His record label, Tone Casualties, founded in 1994, released several industrial, noise, ambient and experimental music releases, including discs by Holger Czukay, Drew Neumann, Paul Schütze, Kuroi Mori, Borut Kržišnik, András Wahorn, Controlled Bleeding, and his own works (sometimes under the anagrammatical pseudonym "Opus Crobag").

He also directed three live-action films outside of Klasky Csupo: Bridge to Terabithia (2007) for Walt Disney Pictures and Walden Media, The Secret of Moonacre (2008) for Warner Bros. and Lionsgate, and the musical comedy Pappa Pia (2017) for Zene Nelkul KFT, Hungary.

==Filmography==
===Film===
Producer
- The Rugrats Movie (1998)
- Rugrats in Paris: The Movie (2000)
- The Wild Thornberrys Movie (2002)
- Rugrats Go Wild (2003)
- Immigrants (2008)

Director
- Bridge to Terabithia (2007)
- Immigrants (2008)
- The Secret of Moonacre (2008)
- Pappa Pia (2017)

===Television===

| Year | Title | Creator | Executive Producer |
| 1991–2004 | Rugrats | Yes | Yes |
| 1994–1997 | Duckman | Developer | Yes |
| Aaahh!!! Real Monsters | Yes | Yes |
| 1995 | Santo Bugito | No | Yes |
| 1998–2004 | The Wild Thornberrys | Yes | Yes |
| 1998 | Stressed Eric | No | Yes |
| 1999–2004 | Rocket Power | Yes | Yes |
| 2000–2006 | As Told by Ginger | No | Yes |
| 2003–2008 | All Grown Up! | No | Yes |
| 2021–2026 | Rugrats | Yes | Yes |

==Discography==
- 1993 Allegro Absurdito (by Accidental Orchestra, Tone Casualties)
- 1994 Zombient Music (Tone Casualties)
- 1996 The Deconstructed Sounds of Karen Han – Industrium Post Mortem: China (Tone Casualties)
- 1996 The Lighter Side of Dark: A Compilation of Tone Casualties Releases (Tone Casualties)
- 1997 Colon (by Accidental Orchestra, Tone Casualties)
- 2001 Liquid Fire (Tone Casualties)
- 2002 Kalmopyrin (Tone Casualties)
- 2005 Wrong Planet (as Gábor Csupó's Field Trip, Tone Casualties)
- 2007 Pillowtron (Tone Casualties)
- 2009 Stolen Songs from Mars (Tone Casualties)
- 2010 Terrain (as Gábor Csupó's Fieldtrip, Tone Casualties)
- 2010 Ghosts of Cairo (as Gábor Csupó's FieldTRIP, Tone Casualties)
- 2013 Pretty Damn Pretty (Tone Casualties)
- 2013 Beyond (Tone Casualties)
- 2014 Why Cry When You Can Fly (as Gábor Csupó's Fieldtrip, Tone Casualties)
- 2015 Flamboyant Eruptions (Tone Casualties)
- 2017 Splendid (Grand allure Entertainment)
- 2018 Necesito Tu Amor (Grand Allure Entertainment)
- 2018 Holly Molly (Grand Allure Entertainment)
- 2018 Kingdom of Disturb-Nostalghia Remix (Grand Allure Entertainment)

==Personal life==
Csupó has six children (two with his first wife, Arlene Klasky).

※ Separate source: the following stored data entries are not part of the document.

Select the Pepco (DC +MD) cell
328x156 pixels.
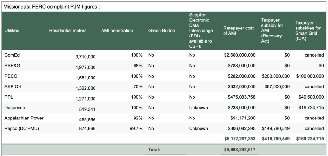click(21, 128)
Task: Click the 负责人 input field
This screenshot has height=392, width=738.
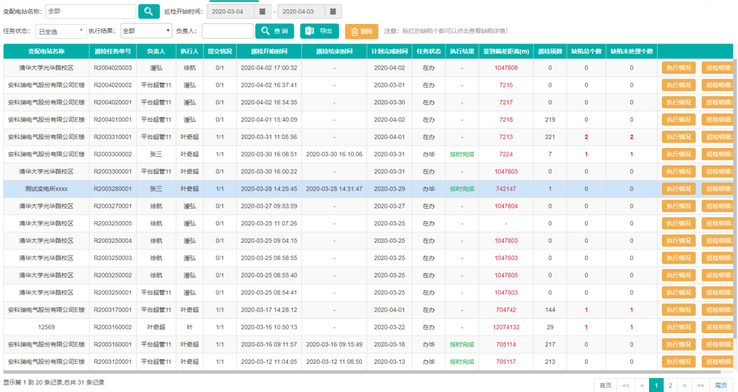Action: point(227,31)
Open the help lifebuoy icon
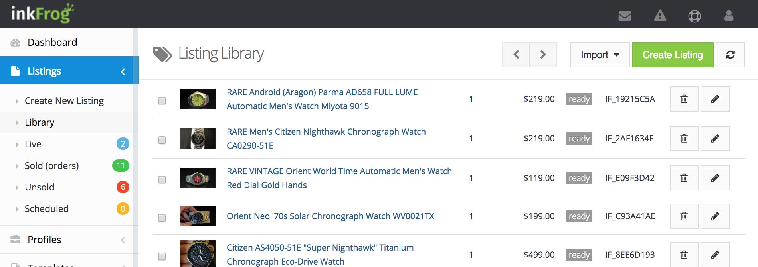This screenshot has width=758, height=267. [x=695, y=16]
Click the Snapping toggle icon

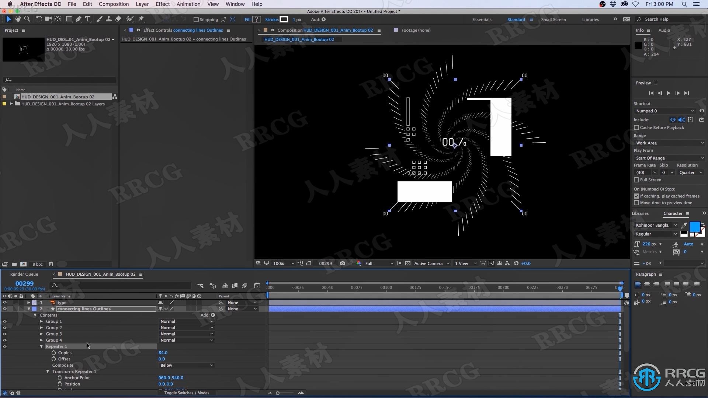[195, 20]
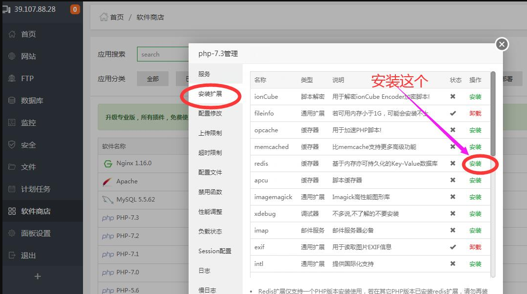Click the extension list vertical scrollbar

493,114
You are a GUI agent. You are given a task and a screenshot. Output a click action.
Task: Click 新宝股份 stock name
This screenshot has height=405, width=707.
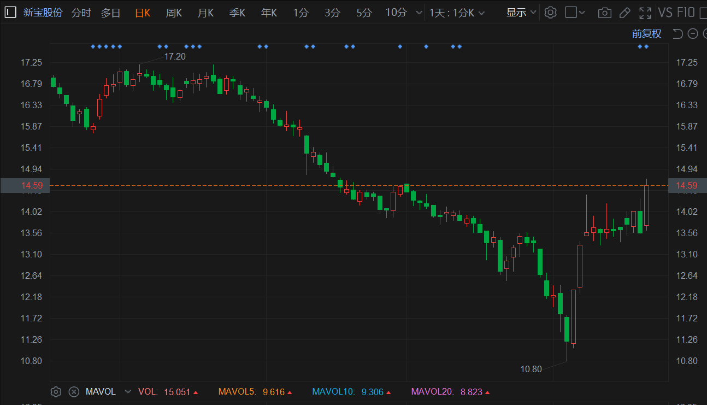(x=43, y=13)
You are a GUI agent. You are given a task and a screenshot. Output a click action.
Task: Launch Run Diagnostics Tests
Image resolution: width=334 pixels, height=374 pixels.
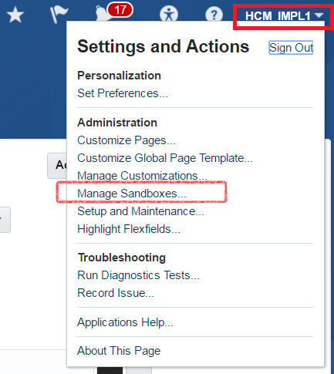pos(138,275)
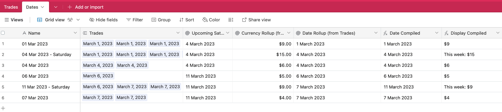
Task: Select the cell 04 Mar 2023 - Saturday
Action: coord(47,54)
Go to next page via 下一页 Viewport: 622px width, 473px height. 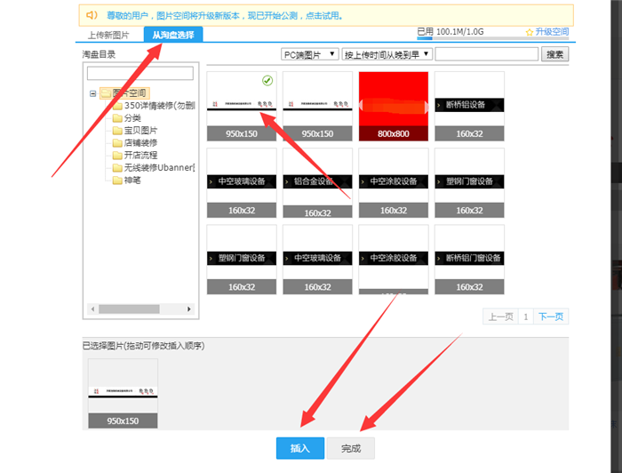click(552, 317)
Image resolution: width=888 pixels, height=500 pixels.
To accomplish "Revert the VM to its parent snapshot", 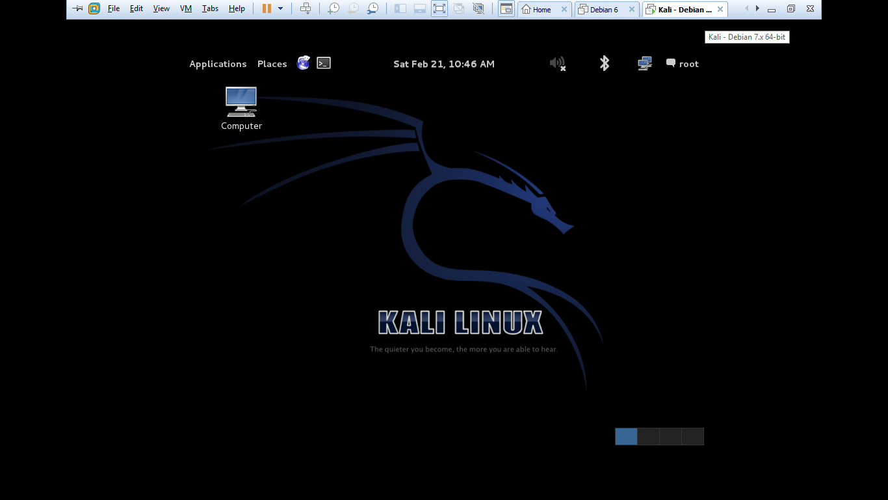I will pyautogui.click(x=353, y=9).
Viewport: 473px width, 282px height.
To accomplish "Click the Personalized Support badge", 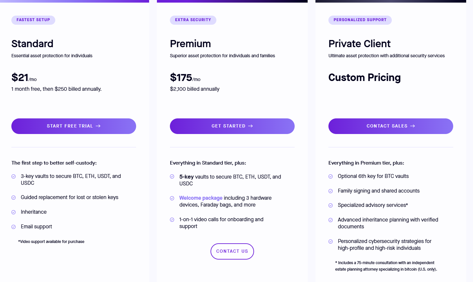I will 360,20.
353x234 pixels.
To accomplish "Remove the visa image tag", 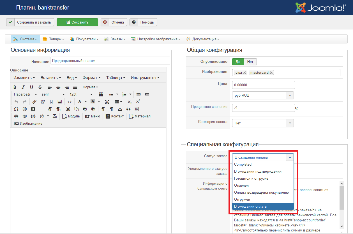I will coord(245,73).
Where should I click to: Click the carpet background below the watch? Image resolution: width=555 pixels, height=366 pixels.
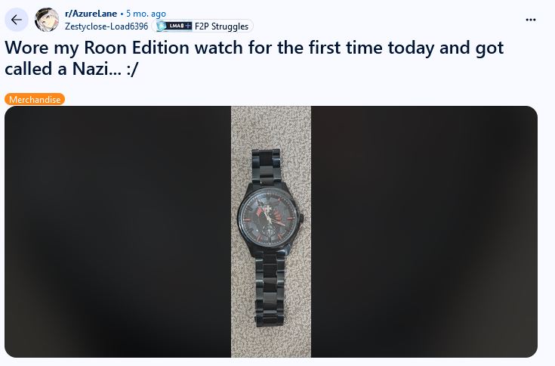[x=271, y=342]
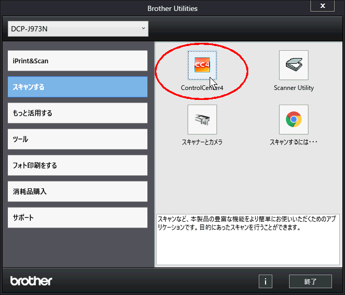
Task: Select the iPrint&Scan category
Action: coord(77,61)
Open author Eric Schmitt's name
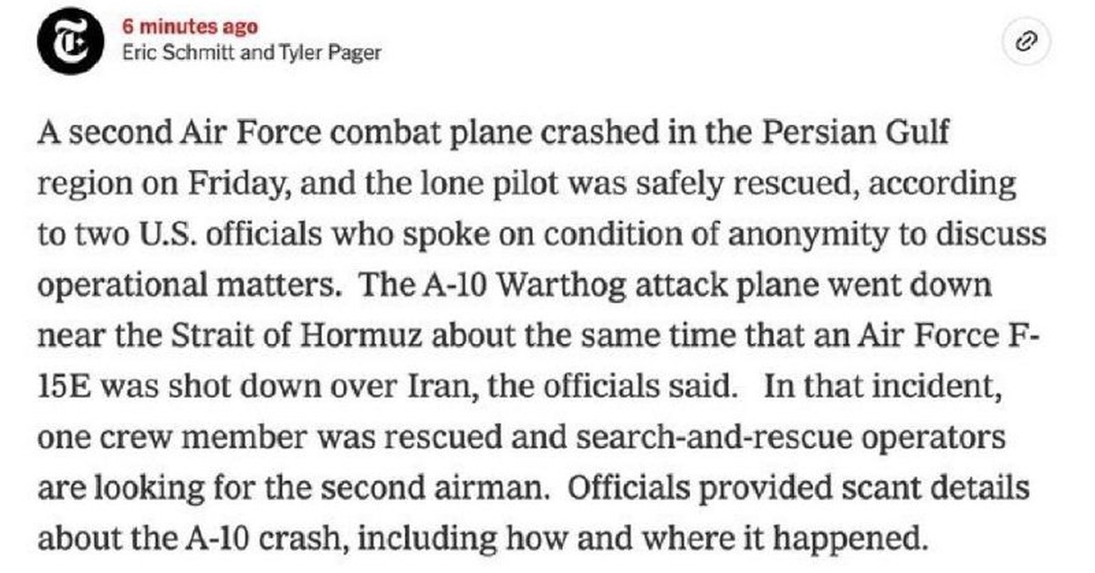Viewport: 1095px width, 573px height. (x=180, y=52)
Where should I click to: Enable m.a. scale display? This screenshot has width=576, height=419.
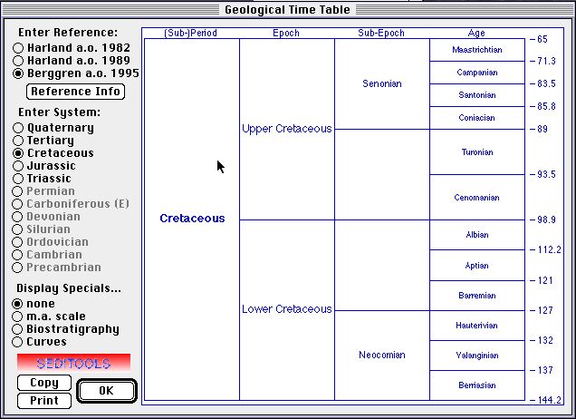[18, 317]
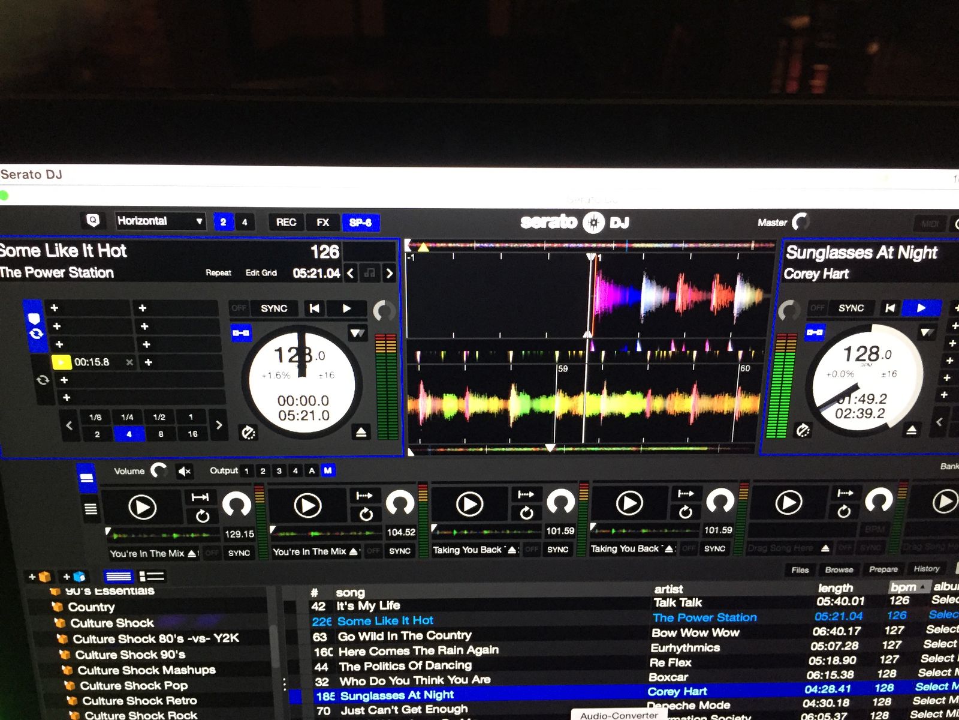Open Edit Grid on left deck

[261, 273]
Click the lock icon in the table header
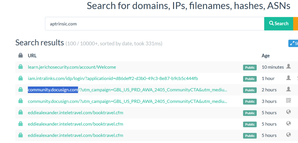Viewport: 298px width, 143px height. [20, 55]
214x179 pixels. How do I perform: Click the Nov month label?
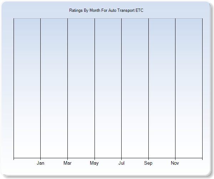(x=175, y=163)
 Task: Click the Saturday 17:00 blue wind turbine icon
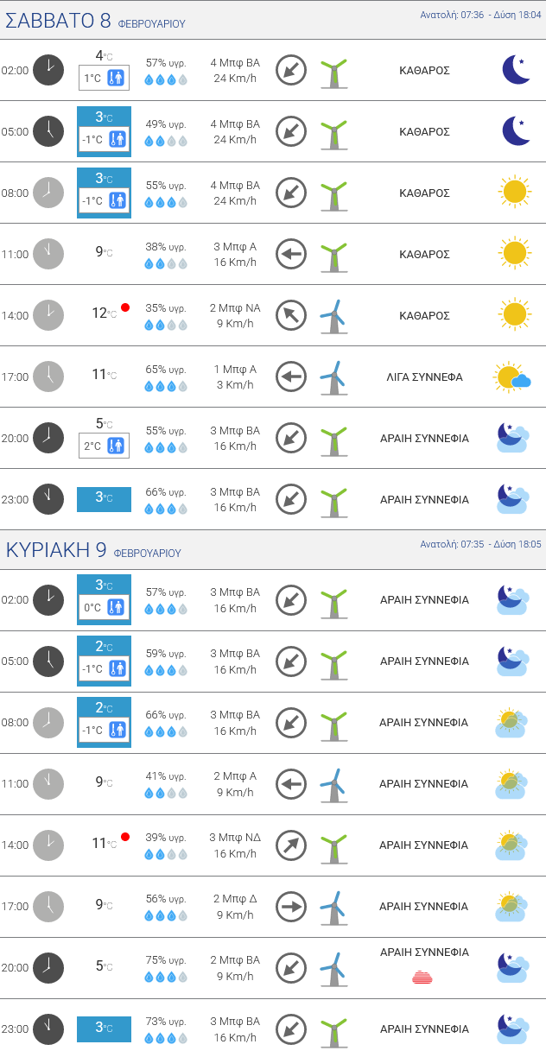tap(333, 377)
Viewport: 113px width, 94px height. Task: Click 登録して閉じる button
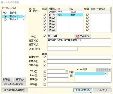83,90
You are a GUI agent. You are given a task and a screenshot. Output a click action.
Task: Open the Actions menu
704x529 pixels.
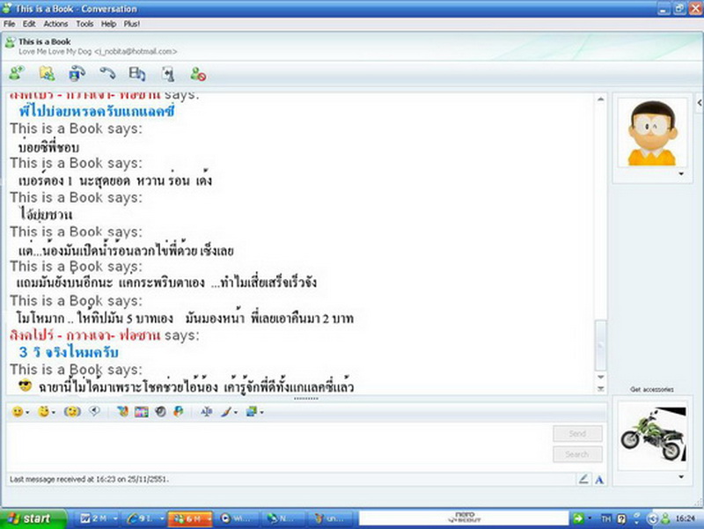pyautogui.click(x=55, y=24)
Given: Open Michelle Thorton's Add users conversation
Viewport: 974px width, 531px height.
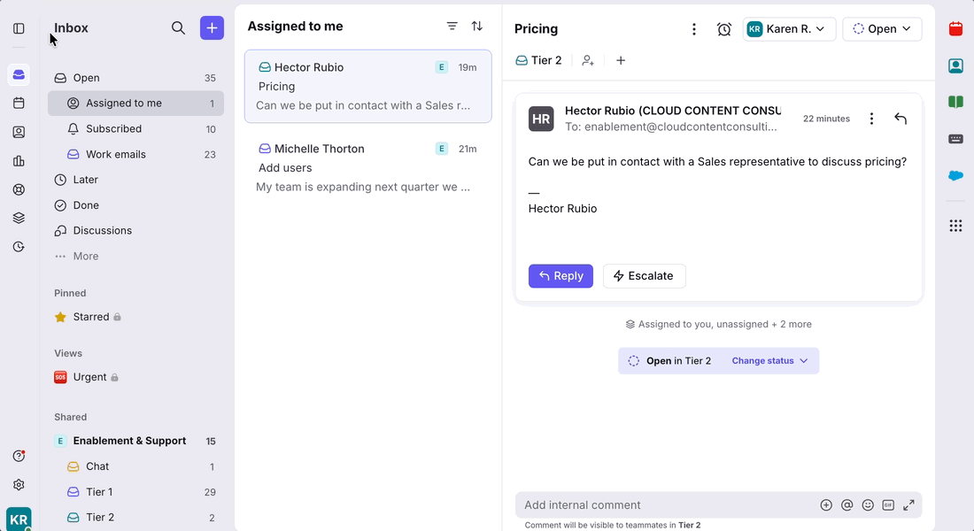Looking at the screenshot, I should (x=367, y=167).
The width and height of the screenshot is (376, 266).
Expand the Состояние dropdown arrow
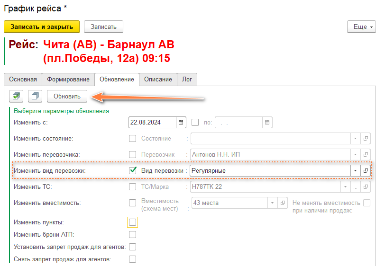tap(355, 139)
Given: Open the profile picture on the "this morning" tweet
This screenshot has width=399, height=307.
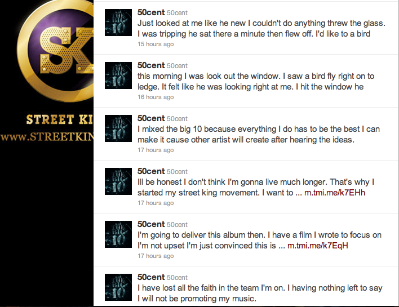Looking at the screenshot, I should coord(118,76).
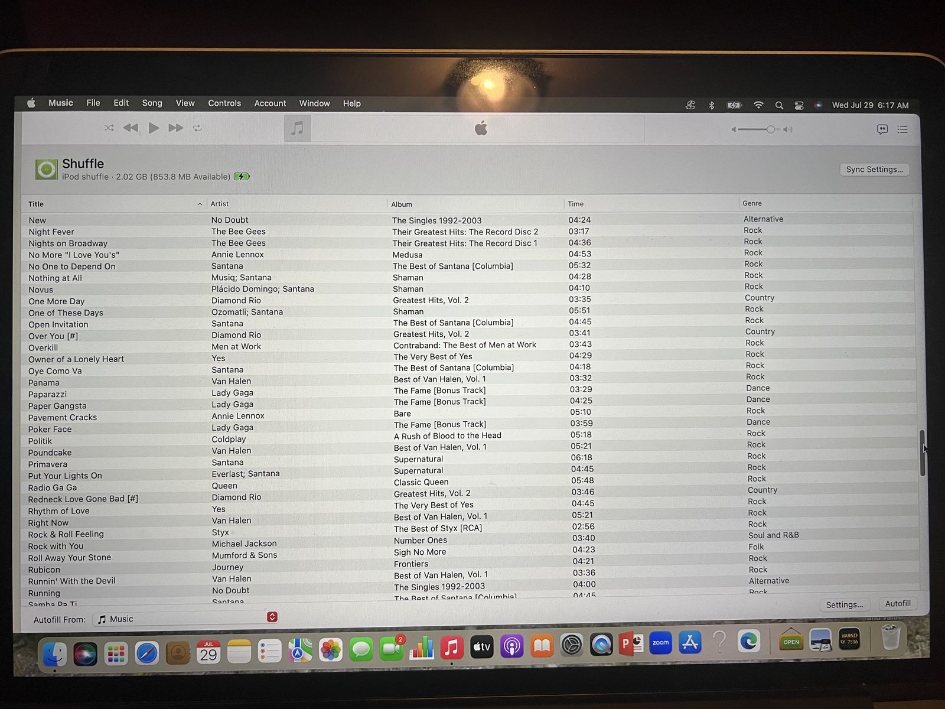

Csupó is a big fan of American musician, composer, and bandleader Frank Zappa, and credits Zappa with helping him learn the English language. His collection of Zappa albums were the only items he took with him when he emigrated from his native Hungary in the 1970s (at the time a one-party communist state under the Soviet sphere of influence). When he worked on The Simpsons, he and Matt Groening, a fellow Zappa fanatic, tried unsuccessfully to persuade the series' producers to use Zappa's music on the show. Nonetheless, he secured the rights to Zappa's music for Duckman, and its first season contained songs from throughout Zappa's career, including "Peaches en Regalia" from Hot Rats (1969), and "Take Your Clothes Off When You Dance" from We're Only in It for the Money (1968). Later, Csupó was enlisted to create the cover art for the career-spanning Zappa rarities collection The Lost Episodes, released on CD in 1996.